===== Text

Natural variation in salt-induced changes in root:shoot ratio reveals SR3G as a negative regulator of root suberization and salt resilience in Arabidopsis

Reviewer #1 (Public Review):

Summary:

The authors aim to assess the effect of salt stress on root:shoot ratio, identify the underlying genetic mechanisms, and evaluate their contribution to salt tolerance. To this end, the authors systematically quantified natural variations in salt-induced changes in root:shoot ratio. This innovative approach considers the coordination of root and shoot growth rather than exploring biomass and the development of each organ separately. Using this approach, the authors identified a gene cluster encoding eight paralog genes with a domain-of-unknown-function 247 (DUF247), with the majority of SNPs clustering into SR3G (At3g50160). In the manuscript, the authors utilized an integrative approach that includes genomic, genetic, evolutionary, histological, and physiological assays to functionally assess the contribution of their genes of interest to salt tolerance and root development.

Strengths:

The holistic approach and integrative methodologies presented in the manuscript are essential for gaining a mechanistic understanding of a complex trait such as salt tolerance. The authors focused on At3g50160 but included in their analyses additional DUF247 paralogs, which further contributes to the strength of their approach. In addition, the authors considered the developmental stage (young seedlings, early or late vegetative stages) and growth conditions of the plants (agar plates or soil) when investigating the role of SR3G in salt tolerance and root or shoot development.

Weaknesses:

The authors' claims and interpretation of the results are not fully supported by the data and analyses. In several cases, the authors report differences that are not statistically significant (e.g., Figures 4A, 7C, 8B, S14, S16B, S17C), use inappropriate statistical tests (e.g., t-test instead of Dunnett Test/ANOVA as in Figures 10B-C, S19-23), present standard errors that do not seem to be consistent with the post-hoc Tukey HSD Test (e.g., Figures 4, 9B-C, S16B), or lack controls (e.g., Figure 5C-E, staining of the truncated versions with FM4-64 is missing).

In other cases, traits of root system architecture and expression patterns are inconsistent between different assays despite similar growth conditions (e.g., Figures S17A-B vs. 10A-C vs. 6A, and Figures S16B vs. 4A/9B), or T-DNA insertion alleles of WRKY75 that are claimed to be loss-of-function show comparable expression of WRKY75 as WT plants. Additionally, several supplemental figures are mislabeled (Figures S6-9), and some figure panels are missing (e.g., Figures S16C and S17E).

==========
===== Data provided

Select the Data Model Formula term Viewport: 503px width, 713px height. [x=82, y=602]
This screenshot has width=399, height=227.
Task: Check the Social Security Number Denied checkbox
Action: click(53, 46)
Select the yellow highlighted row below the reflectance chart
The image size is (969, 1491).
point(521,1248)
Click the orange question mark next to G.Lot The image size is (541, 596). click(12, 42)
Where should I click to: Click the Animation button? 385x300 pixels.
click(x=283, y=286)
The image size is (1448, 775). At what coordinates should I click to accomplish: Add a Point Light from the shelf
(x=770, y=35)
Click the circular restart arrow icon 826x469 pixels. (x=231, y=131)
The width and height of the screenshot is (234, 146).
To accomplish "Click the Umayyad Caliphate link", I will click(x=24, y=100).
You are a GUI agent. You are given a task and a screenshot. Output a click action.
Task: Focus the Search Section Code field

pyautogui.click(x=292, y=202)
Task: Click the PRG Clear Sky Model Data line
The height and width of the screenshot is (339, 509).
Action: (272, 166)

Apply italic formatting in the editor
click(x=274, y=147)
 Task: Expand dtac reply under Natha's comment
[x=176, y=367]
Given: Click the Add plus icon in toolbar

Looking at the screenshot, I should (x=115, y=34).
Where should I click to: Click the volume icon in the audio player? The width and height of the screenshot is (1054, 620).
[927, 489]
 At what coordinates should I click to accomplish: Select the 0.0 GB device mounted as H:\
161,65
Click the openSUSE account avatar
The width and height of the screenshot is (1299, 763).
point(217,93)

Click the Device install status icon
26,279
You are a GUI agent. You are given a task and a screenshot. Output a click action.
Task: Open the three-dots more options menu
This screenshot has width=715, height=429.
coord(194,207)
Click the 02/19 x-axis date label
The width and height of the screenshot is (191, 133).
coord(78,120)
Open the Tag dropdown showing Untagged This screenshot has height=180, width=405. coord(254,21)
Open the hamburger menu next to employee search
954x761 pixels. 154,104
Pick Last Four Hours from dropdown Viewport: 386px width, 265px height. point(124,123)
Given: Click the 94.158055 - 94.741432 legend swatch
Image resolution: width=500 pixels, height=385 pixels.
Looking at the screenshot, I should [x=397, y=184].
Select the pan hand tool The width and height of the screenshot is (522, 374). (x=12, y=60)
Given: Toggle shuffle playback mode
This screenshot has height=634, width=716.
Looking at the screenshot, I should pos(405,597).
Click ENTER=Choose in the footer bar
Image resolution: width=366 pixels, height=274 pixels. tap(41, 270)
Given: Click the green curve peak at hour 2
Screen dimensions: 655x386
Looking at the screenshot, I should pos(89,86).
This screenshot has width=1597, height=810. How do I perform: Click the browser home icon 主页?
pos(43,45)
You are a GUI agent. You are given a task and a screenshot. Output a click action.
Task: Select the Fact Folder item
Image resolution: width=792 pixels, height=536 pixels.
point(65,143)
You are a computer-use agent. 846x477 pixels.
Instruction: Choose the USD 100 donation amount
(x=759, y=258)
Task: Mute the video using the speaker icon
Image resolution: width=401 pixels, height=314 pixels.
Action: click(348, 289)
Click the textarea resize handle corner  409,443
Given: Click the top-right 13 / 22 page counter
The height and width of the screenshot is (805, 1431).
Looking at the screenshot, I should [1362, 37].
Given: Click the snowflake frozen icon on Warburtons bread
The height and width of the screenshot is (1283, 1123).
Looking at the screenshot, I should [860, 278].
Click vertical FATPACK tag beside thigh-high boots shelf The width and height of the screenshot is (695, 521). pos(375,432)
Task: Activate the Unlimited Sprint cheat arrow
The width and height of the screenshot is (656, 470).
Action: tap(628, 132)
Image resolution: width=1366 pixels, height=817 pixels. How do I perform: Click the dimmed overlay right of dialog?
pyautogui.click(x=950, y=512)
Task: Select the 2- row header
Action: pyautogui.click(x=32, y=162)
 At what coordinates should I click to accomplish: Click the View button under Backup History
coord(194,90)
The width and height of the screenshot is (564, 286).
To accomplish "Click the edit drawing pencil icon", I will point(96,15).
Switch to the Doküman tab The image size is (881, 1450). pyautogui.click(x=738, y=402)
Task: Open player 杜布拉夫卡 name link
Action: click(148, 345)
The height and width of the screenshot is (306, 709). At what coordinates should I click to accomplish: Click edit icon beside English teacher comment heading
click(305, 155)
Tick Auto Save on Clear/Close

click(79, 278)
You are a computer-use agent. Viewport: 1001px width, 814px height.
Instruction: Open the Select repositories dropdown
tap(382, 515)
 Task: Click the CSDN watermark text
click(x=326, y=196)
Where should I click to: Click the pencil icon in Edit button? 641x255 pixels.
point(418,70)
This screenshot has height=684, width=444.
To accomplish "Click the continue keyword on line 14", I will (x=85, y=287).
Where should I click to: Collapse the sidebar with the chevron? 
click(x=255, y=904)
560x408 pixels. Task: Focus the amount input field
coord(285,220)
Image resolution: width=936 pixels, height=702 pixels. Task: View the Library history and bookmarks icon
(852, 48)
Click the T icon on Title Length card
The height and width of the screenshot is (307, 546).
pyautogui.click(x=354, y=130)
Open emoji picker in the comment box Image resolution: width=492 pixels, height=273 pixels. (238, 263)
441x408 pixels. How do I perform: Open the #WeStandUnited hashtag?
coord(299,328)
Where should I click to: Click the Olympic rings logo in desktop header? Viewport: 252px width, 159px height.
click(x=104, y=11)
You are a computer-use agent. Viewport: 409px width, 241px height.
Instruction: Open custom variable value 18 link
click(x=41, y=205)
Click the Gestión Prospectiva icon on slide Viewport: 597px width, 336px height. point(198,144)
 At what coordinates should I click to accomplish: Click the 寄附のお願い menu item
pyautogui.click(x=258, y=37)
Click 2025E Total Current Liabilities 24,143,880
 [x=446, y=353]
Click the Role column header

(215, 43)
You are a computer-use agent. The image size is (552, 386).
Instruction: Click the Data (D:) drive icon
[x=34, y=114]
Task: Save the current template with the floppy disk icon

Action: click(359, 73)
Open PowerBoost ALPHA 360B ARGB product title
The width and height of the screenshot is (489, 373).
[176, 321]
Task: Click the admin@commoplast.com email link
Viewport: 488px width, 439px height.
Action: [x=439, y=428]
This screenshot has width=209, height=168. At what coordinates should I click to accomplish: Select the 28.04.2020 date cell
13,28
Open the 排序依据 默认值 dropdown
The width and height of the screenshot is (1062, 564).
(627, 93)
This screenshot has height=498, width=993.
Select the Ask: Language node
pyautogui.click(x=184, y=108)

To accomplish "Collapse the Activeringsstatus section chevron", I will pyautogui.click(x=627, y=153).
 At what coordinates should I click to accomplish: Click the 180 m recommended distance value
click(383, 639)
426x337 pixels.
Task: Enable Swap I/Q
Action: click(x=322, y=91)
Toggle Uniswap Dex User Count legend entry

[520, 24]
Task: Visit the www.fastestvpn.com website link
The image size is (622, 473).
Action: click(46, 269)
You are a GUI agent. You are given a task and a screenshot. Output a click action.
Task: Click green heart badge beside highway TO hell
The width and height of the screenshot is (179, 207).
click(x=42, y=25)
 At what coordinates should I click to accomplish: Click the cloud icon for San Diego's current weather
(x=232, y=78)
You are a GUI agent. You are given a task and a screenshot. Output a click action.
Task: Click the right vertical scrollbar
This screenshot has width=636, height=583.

==========

▶ _To do_:
1. Retype the portion of the review starting at "The holistic approach" and ending at "or shoot development.".
2. List the kinds of assays that the review says make up the authors' integrative approach.
The listing has no connection to the review.

▶ _Results of the tasks_:
1.
The holistic approach and integrative methodologies presented in the manuscript are essential for gaining a mechanistic understanding of a complex trait such as salt tolerance. The authors focused on At3g50160 but included in their analyses additional DUF247 paralogs, which further contributes to the strength of their approach. In addition, the authors considered the developmental stage (young seedlings, early or late vegetative stages) and growth conditions of the plants (agar plates or soil) when investigating the role of SR3G in salt tolerance and root or shoot development.

2. genomic, genetic, evolutionary, histological, physiological